Mastering those tricks takes plenty of iteration, which thankfully plays to the style of the game. Levels have five goals a piece, usually spread out into several categories, such as asking you hit a certain combo or score. Ideally, you’ll hit at least one of those goals in the run of a level, which plays much like an endless runner, though levels do have a definitive end. Should you fail to hit any of the goals at all, you’ll still be able to proceed. The main benefit of completing the objectives before you is to unlock “pro” variations of levels, which turn the original levels and goals up to eleven. Sweeping those goals unlocks the super tough “Rad” mode to raise the steaks even more.
" The visuals of the title aren’t exactly demanding by any definition, yet the game seems to pitch a fit on Windows 8.1 and refuse to render anything beyond the opening credits. "
The game’s presentation is inoffensive. Not exactly great, not exactly eye bleeding, just fine. The game importantly maintains it’s framerate constantly, and it’s immediately obvious what you can interact with as you zoom through the level. The art style itself is reminiscent of most 16 bit titles, and brings us back to ‘simply inoffensive’.
The soundtrack is generic and almost completely forgettable, comprised of semi intelligible rapping beats and a handful of guitar riffs for good measure. it fits the mood, and though it could have benefited a lot from some licensed tracks, it’s completely understandable why an independent developer couldn’t make that happen.
So given the difficulty curve is really as steep as you want it, what is really in the way of jumping on the board and skating? As mentioned earlier, a controller is almost necessary to make the game playable, and not all controllers play nice in all ways. I reviewed the game using a plugged in Dualshock 3, but only because it wouldn’t function over Bluetooth, and the Dualshock 4 wouldn’t work at all. The visuals of the title aren’t exactly demanding by any definition, yet the game seems to pitch a fit on Windows 8 and refuse to render anything beyond the opening credits. Only two complaints overall, but they are major and should be considered before buying.
" Those willing to tackle it’s challenges head on will find a ton of value here, they should just be prepared for a style of game that doesn’t mesh as well with the platform "
OlliOlli takes old ideas and applies them to new thinking. It doesn’t exactly make the jump to PC without a few face plants and wipeouts both small and large, it’s overall still very enjoyable for the right mindset.
Those willing to tackle it’s challenges head on will find a ton of value here, they should just be prepared for a style of game that doesn’t mesh as well with the platform and be aware of some very persistant and serious issues depending on equipment and operating system. Get past it and you’ll find a highly addictive, score chaser that will give you whatever you put into it.

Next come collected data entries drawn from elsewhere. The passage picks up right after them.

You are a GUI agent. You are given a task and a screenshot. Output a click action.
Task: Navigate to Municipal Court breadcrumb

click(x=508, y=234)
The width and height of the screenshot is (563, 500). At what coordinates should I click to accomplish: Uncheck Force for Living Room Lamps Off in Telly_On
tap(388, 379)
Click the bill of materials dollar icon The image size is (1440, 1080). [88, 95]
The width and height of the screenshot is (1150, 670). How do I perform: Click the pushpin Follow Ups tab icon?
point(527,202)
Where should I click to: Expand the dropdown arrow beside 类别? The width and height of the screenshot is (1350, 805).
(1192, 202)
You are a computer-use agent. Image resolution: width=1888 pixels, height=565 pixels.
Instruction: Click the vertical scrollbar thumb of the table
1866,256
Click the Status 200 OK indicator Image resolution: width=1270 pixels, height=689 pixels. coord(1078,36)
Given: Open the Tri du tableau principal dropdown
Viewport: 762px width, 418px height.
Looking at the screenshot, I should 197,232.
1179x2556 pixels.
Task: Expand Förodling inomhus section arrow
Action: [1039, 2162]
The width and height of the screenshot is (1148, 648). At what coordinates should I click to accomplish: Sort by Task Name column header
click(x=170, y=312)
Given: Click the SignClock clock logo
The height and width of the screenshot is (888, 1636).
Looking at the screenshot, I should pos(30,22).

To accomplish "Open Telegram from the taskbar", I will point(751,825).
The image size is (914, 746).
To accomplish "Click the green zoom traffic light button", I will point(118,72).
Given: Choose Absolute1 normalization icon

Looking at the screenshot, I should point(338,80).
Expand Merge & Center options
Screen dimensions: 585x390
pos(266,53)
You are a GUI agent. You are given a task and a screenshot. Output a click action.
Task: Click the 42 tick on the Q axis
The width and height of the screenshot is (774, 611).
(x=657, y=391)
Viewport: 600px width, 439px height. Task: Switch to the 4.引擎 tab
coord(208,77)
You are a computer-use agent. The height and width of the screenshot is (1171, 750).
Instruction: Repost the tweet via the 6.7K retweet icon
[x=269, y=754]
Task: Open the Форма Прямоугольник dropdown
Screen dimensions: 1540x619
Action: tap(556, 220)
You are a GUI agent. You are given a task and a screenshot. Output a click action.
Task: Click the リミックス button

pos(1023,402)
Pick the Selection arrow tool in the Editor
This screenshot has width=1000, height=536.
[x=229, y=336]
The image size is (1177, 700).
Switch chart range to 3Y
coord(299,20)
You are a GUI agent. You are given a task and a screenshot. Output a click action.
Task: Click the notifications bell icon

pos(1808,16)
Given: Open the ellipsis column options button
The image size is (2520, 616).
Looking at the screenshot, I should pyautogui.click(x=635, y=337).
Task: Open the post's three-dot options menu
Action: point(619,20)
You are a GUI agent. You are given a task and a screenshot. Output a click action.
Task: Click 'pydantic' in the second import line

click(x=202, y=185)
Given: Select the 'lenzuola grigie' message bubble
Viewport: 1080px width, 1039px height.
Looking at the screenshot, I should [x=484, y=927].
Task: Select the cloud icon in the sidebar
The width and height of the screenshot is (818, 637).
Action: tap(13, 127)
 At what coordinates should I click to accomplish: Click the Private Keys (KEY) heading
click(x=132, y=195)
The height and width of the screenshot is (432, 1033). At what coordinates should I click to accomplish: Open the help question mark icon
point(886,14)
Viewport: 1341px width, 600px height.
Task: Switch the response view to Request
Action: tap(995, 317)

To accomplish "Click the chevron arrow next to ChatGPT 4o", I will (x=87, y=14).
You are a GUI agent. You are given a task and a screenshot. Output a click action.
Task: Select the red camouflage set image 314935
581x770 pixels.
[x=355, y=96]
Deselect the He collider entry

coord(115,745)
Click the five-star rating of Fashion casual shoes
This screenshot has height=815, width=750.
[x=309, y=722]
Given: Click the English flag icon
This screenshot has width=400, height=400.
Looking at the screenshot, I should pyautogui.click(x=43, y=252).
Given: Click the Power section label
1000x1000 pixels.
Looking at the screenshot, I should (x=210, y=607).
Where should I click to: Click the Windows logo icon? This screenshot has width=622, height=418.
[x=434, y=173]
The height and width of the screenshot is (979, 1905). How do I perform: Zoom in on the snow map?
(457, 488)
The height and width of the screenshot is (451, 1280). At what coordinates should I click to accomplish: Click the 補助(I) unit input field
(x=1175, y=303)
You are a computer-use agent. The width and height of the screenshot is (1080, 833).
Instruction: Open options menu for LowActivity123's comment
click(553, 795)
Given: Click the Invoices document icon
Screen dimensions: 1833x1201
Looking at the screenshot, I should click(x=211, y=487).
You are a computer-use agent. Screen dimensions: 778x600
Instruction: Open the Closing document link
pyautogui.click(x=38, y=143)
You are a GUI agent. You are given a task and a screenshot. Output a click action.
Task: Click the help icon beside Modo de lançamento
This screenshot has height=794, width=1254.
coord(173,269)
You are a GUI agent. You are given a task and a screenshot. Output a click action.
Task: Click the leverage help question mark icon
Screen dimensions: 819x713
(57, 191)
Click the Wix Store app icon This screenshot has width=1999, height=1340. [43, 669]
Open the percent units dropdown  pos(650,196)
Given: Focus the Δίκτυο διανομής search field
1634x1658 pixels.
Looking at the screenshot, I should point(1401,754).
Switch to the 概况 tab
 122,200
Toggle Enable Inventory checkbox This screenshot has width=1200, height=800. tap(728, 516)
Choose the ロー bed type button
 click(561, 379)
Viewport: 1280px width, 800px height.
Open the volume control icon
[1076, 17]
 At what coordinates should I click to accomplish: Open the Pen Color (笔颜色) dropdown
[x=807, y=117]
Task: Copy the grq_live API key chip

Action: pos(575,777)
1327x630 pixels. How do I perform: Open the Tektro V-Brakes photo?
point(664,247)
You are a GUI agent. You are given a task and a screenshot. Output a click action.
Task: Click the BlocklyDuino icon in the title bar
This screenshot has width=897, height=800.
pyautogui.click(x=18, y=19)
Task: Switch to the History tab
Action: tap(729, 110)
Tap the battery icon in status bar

This game was reviewed on the PC.
OlliOlli brings skateboarding games back in a familiar yet refreshing way, and rewards those who put the time into learning it's intricacies. designed for the rapid iteration necessary to succeed.
OS issues and other hardware concerns need to be made known before purchasing. Controls are loose at first, and the keyboard is almost unusable.
While it's an acquired taste to be sure, and has a bit of a sting to it when the hardware isn't quite right, OlliOlli brings solid skating to the PC and is worth a look for anybody who enjoys a good scoreboard chase.